* **Requirement**:
Find out how many lines in the records have the string "computer" in them, and state only that number.
──────
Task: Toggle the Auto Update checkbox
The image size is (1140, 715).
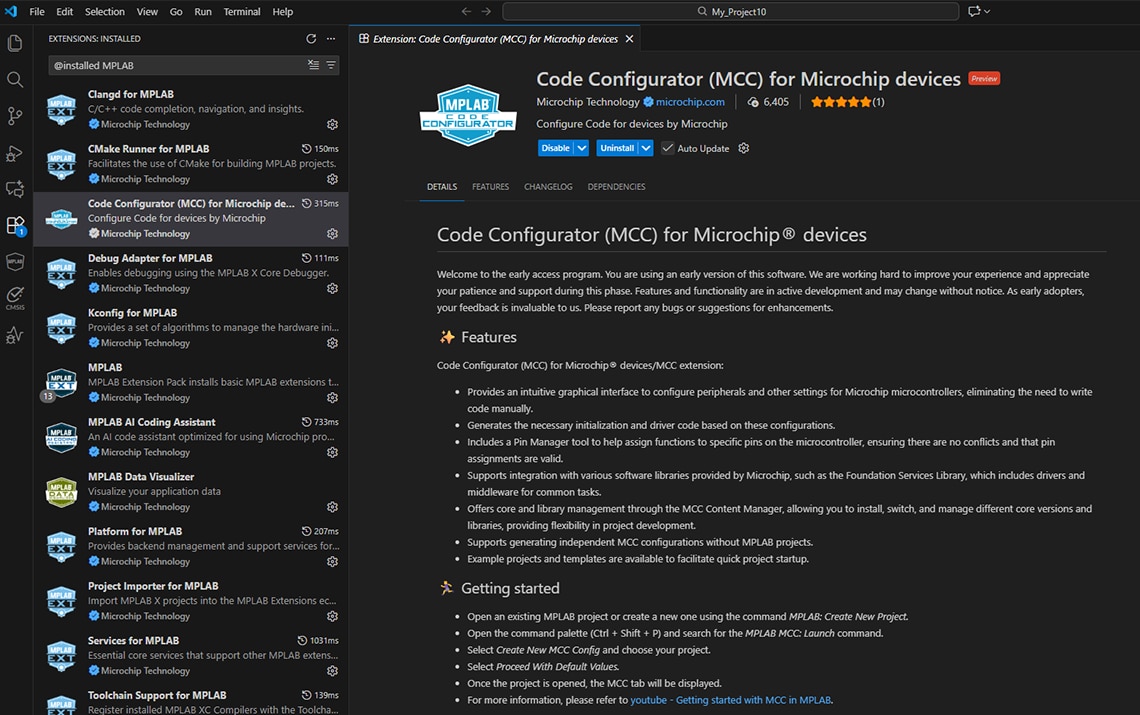Action: (x=667, y=147)
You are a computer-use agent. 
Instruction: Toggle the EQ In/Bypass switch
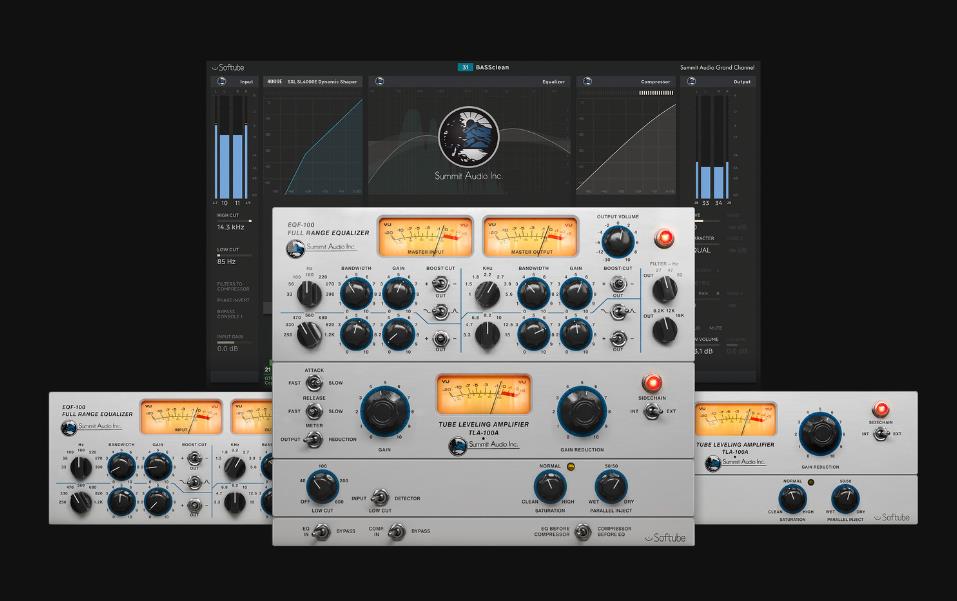coord(322,531)
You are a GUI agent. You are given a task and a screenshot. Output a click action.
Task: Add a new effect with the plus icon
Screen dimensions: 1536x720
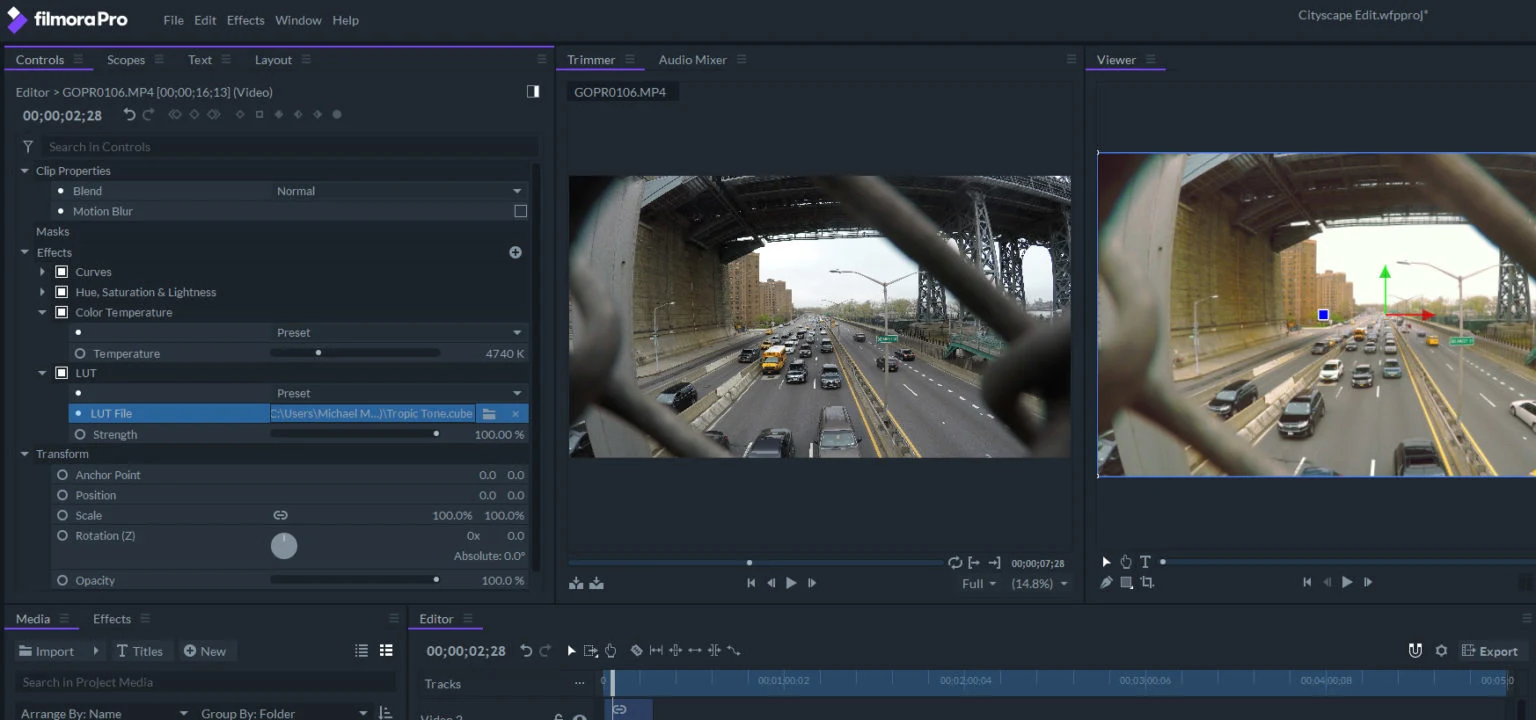pyautogui.click(x=515, y=252)
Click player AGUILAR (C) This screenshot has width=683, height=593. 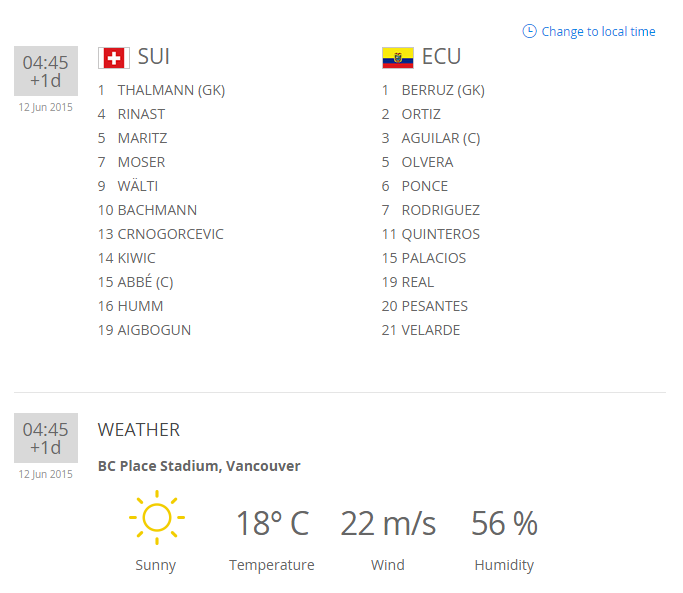point(441,138)
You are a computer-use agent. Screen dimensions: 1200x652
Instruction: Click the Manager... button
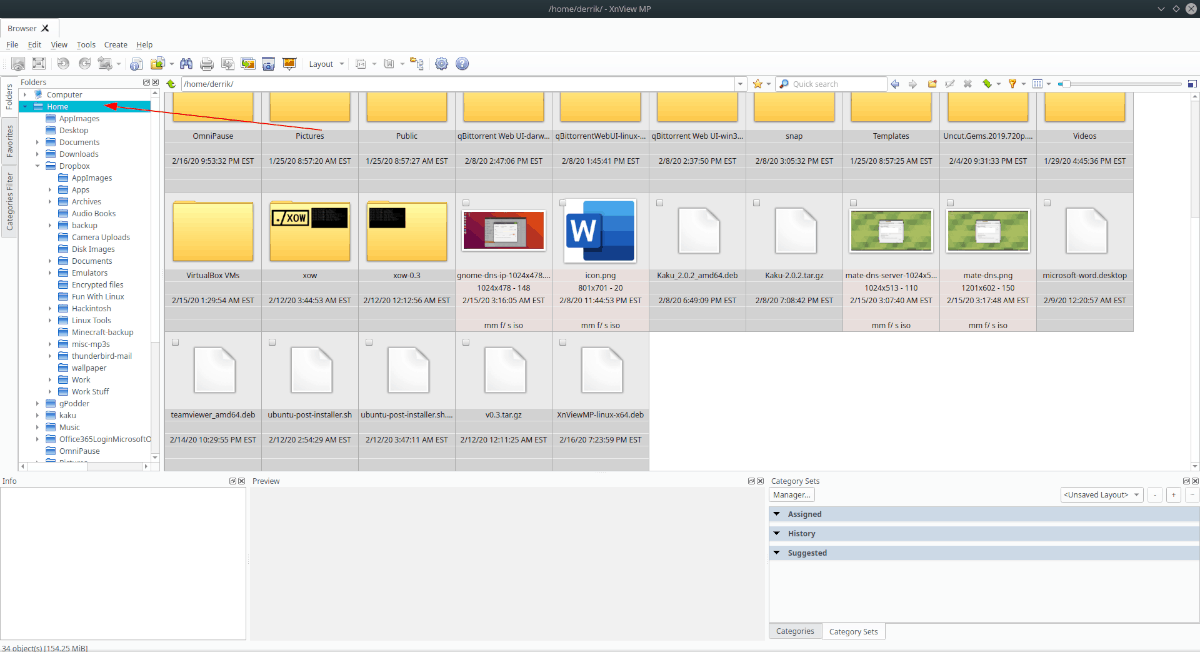(792, 495)
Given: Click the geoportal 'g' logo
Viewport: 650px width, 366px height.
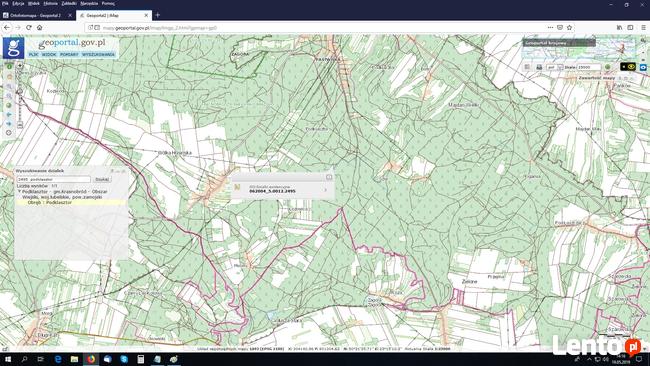Looking at the screenshot, I should click(13, 48).
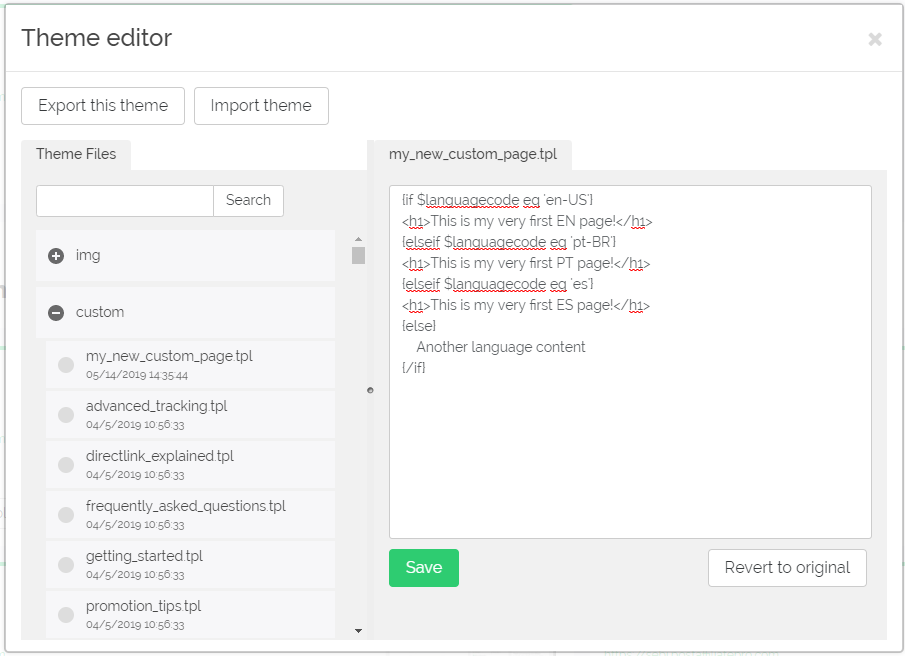Click the panel divider handle dot
905x656 pixels.
coord(371,391)
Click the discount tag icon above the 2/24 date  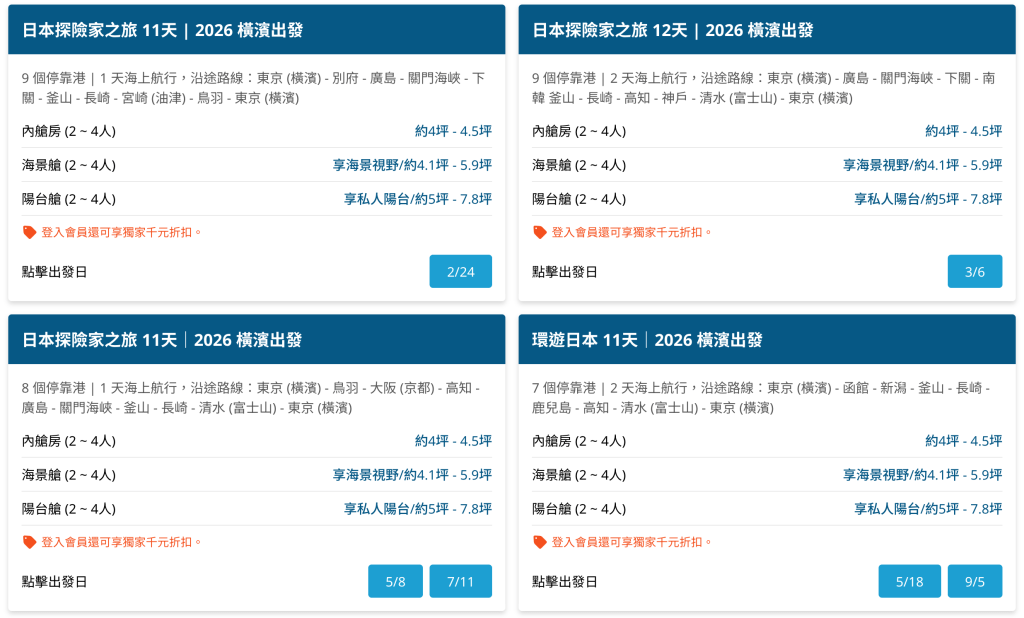(x=29, y=232)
──────
* **Solution for this problem**:
2